そして、感情が抜け落ちたような目で、私を見る。
「……オフィーリア。リゼットは、私たちが目立ってしまったからと、次は何をさせるつもりなのかな?」
「私ではなく、リゼットに直接聞けばいいじゃない。アルフォンス様もそう思うわよね」
「お、俺は……えっと、ごめん、リゼットさん。俺たちは次にどうすればいいのか、教えてもらっていい?」
「あ、あのぅ……はい、次はですね」
リゼが、レクトールへわずかに視線を向けると、小さく溜め息を吐く。
「まず、私の実家に来てもらいます。この時間は……下の子たちも、街の組合が運営している学校にいるはずですし、両親も仕事に出ていますから、安全ですよ?」
「……安全、か。私はオフィーリアさえ良ければ、別に構わないよ」
「私じゃなくて、レクトール様。あなたが……どうしたいかじゃないかしら? アルフォンス様は?」
何度も、アルフォンスに意見を求めるのは……どうかとは思うけれど、自己評価の低い彼から本音を引き出すには、これくらいはしてあげないと意味がない。
「俺は、行ってもいい。いや、違う。行ってみたい……リゼットさんたちが、普段どのような生活をしているのか、この目で見てみたいんだ」
「なら決まりだね。オフィーリア、リゼットの家に行こうか」
「あら、まるで自分の意思のように言うのね。けど、まぁ……今はその方が都合がいいから、特別に許して差し上げますわよ?」
「おや、これは随分と手厳しい。でも……君の優しさに触れることができて、私は嬉しいよ」
リゼに、実家に連れて行くようにと、視線を送る。
彼女からしても、普段はリューネベルクの屋敷に住み込みで働いている以上、帰るのは久しぶりだろう。
もし……家族に会えたのだとしたら、その時はゆっくりと話ができるように、気を遣ってあげるべきだろうか。
「……あの、先に言っておきますけど……リューネベルクのお屋敷や、レクトール殿下とアルフォンス殿下が普段お住まいになっている場所とは違って、狭かったり散らかっていたりするので、あんまり期待しないでくださいね?」
「構わないわ。そういうのも庶民体験でしょ? リゼ、私は……あなたの実家に行くことができて、とても嬉しいのよ?」
「お嬢様……は、はい! ありがとうございます!」
嬉しそうに笑いながら、私たちの前を歩き始めるリゼを見て、思わず笑みがこぼれる。
(……あ、そういえば)
リューネベルク家の紋章がついた馬車を残していくのは少し心配だけれど、レクトールが余計に目立ってくれたおかげで、下手に手を出すような者はいないはずだ。

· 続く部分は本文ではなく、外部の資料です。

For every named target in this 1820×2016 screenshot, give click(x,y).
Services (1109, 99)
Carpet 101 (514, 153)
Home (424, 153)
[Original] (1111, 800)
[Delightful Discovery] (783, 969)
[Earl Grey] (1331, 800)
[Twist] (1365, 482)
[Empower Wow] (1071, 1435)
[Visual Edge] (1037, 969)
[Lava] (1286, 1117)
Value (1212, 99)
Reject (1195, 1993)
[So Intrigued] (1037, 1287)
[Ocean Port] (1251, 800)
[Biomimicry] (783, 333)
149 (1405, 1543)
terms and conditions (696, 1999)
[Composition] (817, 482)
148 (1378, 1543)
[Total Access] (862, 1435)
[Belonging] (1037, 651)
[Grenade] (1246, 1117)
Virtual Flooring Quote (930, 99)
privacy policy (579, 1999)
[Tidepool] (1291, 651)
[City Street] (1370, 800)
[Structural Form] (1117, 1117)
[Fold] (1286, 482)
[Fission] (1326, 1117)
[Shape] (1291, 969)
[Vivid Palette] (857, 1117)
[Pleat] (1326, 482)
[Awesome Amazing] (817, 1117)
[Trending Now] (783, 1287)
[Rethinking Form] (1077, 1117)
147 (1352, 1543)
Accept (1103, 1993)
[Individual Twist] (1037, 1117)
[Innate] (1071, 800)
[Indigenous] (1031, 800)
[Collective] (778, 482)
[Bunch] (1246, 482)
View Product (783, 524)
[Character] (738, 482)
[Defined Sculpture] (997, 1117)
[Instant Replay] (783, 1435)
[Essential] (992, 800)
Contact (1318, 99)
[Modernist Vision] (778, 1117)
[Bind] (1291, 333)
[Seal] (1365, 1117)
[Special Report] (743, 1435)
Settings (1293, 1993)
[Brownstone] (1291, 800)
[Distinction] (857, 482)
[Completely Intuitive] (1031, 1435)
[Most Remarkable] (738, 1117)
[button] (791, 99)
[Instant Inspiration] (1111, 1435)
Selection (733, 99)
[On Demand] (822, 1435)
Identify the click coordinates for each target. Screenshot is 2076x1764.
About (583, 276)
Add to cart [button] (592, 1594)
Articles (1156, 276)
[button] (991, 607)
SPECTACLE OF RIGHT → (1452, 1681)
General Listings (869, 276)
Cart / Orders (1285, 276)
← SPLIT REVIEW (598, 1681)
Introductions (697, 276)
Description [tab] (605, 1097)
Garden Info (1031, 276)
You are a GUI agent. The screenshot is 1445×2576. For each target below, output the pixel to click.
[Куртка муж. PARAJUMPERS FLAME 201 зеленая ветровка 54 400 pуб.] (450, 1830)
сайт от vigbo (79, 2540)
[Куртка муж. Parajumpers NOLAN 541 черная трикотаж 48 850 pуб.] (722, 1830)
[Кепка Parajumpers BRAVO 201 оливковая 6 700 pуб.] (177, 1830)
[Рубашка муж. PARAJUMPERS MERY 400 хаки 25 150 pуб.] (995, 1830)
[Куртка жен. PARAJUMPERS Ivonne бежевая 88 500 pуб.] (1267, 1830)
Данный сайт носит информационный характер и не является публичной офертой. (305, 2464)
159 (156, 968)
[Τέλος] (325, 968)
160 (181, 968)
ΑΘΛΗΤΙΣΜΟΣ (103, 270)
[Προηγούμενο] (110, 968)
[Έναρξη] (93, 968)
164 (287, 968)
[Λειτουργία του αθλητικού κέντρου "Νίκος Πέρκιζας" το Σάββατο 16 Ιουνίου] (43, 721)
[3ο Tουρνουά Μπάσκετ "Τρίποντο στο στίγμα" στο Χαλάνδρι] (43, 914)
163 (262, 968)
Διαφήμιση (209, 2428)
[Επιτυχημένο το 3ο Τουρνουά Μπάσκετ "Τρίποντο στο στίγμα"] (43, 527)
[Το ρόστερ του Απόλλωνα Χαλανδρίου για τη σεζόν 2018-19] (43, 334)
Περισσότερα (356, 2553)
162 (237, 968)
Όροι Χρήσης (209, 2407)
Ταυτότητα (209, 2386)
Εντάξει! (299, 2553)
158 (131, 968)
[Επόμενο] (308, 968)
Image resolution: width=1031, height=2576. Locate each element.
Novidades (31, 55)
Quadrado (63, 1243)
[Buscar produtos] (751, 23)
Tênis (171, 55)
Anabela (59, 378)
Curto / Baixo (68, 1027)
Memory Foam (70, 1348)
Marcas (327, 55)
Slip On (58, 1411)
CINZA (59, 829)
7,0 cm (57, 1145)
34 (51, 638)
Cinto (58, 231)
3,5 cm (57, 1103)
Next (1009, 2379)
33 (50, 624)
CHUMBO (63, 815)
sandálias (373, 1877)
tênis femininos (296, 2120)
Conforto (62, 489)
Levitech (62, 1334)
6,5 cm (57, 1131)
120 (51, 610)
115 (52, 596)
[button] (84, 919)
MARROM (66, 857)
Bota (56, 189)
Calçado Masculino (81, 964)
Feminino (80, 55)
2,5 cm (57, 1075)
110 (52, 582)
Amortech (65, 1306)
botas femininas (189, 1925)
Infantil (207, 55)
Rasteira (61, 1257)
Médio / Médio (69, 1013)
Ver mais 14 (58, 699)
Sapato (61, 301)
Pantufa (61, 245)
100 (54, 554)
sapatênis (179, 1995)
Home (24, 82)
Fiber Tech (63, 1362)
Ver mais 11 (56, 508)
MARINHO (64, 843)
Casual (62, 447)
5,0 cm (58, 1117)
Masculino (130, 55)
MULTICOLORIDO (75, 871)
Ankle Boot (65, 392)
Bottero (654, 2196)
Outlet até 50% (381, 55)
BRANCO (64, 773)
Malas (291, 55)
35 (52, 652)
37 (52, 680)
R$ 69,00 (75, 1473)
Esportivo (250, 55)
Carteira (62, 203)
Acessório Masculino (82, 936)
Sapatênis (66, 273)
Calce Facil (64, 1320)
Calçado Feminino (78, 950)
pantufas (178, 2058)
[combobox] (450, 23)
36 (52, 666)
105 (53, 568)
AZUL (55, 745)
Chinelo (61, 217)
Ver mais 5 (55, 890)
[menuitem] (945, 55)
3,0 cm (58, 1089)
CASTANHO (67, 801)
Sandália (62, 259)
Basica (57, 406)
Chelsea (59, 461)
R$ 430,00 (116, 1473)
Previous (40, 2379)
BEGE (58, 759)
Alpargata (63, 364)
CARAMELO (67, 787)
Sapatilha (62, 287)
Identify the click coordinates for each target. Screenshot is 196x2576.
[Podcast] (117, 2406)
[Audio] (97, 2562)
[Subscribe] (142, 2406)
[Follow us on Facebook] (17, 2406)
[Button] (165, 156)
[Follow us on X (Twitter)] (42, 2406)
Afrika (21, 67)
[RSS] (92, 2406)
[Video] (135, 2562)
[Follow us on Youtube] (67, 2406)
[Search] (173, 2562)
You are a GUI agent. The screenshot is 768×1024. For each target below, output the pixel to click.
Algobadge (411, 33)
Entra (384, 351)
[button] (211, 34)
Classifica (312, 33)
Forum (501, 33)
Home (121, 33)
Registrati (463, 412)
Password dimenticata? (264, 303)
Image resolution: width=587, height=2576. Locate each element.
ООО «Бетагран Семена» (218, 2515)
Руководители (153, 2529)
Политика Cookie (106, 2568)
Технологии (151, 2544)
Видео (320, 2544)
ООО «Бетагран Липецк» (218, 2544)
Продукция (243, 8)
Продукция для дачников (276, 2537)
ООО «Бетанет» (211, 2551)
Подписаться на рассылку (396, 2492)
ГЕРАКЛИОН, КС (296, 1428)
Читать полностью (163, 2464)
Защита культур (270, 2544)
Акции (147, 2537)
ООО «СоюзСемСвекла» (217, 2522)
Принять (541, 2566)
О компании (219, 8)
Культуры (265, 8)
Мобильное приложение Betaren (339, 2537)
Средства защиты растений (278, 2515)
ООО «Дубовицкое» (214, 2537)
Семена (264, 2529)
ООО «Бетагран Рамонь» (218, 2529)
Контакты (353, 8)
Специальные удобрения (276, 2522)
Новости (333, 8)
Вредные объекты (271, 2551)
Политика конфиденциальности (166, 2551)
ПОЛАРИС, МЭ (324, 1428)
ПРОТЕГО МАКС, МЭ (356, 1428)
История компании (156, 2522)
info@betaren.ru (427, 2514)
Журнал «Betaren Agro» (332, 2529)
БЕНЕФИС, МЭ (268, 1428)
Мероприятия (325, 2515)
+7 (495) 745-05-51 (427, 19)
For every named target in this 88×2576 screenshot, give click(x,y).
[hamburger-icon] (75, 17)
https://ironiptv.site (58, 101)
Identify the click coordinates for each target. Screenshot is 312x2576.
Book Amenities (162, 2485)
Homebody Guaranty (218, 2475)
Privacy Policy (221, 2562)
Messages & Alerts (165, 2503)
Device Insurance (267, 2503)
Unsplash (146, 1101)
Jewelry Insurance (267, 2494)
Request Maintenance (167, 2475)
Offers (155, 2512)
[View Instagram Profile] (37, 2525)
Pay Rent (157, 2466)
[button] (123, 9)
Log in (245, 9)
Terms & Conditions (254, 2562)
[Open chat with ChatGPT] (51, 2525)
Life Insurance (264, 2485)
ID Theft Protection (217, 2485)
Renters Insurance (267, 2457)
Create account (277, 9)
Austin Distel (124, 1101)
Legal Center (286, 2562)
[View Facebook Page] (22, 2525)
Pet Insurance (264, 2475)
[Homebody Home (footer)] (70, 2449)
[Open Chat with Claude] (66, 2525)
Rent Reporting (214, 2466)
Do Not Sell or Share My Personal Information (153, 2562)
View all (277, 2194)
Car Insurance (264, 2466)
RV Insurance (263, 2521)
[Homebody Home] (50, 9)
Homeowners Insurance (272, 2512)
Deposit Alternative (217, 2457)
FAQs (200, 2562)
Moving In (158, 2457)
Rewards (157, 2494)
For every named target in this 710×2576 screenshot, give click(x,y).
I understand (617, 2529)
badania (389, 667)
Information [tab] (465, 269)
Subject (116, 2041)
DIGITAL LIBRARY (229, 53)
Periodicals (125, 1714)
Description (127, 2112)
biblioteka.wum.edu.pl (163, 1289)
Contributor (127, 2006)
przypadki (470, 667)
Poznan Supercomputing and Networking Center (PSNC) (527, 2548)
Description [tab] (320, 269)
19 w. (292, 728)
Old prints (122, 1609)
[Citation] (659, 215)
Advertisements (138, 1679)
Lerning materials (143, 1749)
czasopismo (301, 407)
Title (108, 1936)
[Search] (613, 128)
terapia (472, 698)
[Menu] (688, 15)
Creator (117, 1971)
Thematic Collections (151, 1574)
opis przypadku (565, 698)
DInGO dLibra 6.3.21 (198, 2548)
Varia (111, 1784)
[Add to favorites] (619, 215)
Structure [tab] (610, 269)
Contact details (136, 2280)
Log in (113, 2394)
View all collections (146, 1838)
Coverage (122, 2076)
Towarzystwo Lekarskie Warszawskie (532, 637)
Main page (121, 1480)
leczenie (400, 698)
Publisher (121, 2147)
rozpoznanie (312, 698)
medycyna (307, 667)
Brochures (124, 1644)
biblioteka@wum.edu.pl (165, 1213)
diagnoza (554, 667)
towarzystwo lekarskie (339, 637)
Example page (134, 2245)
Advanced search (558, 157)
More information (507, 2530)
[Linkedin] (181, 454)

「……そういえば、リゼ。あなたの実家に着いたら、何をするのかしら?」
「えっと……大変申し訳ないのですが……下の子たちの服に着替えてもらおうかなぁって思ってます。お嬢様たちの容姿はごまかせないとは思うんですけど、雰囲気を変えればだいぶましかなぁって……」
「リゼット、まさか……私たちに、君の前で肌を晒せと言うのかい?」
リゼの言葉にレクトールが立ち止まり、困ったように笑う。
「兄上、俺は……庶民の服を着てみたいです」
「……アルフォンス?」
「ほ、ほら……庶民の服を着ることで、見える世界もあるんじゃないかなぁって……ダメかな。兄上も、王になるためには知っておいたほうがいいと……思う」
アルフォンスの言葉に、レクトールが考えるようにうつむくと……しばらくして、穏やかな笑みを浮かべて、歩を進める。
「そこまで言われてしまったら、着ないわけにはいかないな。リゼット、足を止めてしまってすまない。早く行こうか」
「あれ? いやぁ、素直に謝られるなんて、思いませんでした」
「君は……私を何だと思っているんだ」
レクトールは一瞬だけ目を瞬かせると、呆れたように息を吐いた。
今の謝罪も、リゼとのやり取りも、全て予め決められていた動きのように見えて、どこか気持ちが悪い。
「あ、お嬢様の着替えは……私のお古ですから、安心してくださいね?」
「そうなの? ふふ、それは楽しみね」
「妹の背丈に合わせて、お母さんが縫い直してると思いますけど、……お嬢様と同じくらいだったと思うので、きっと……大丈夫、だと思います」
「ちょっと小さかったり、大きかったりするくらいなら、庶民体験として受け入れるから安心していいわよ?」
「は、はい! ありがとうございます!」
話しながら歩いているうちに、少しずつ街の雰囲気が変わっていく。
先ほどまでわずかにすれ違っていた人の姿が消えて、徐々に人の気配も薄くなっていく。
「えっと……ここが、私の実家です! 汚いかもですけど、ゆっくりしていってくださいね?」
そして……道の角を曲がった先で、木材を継ぎ接ぎにして作られた小さな窓しかない薄汚れた家が、姿を現した。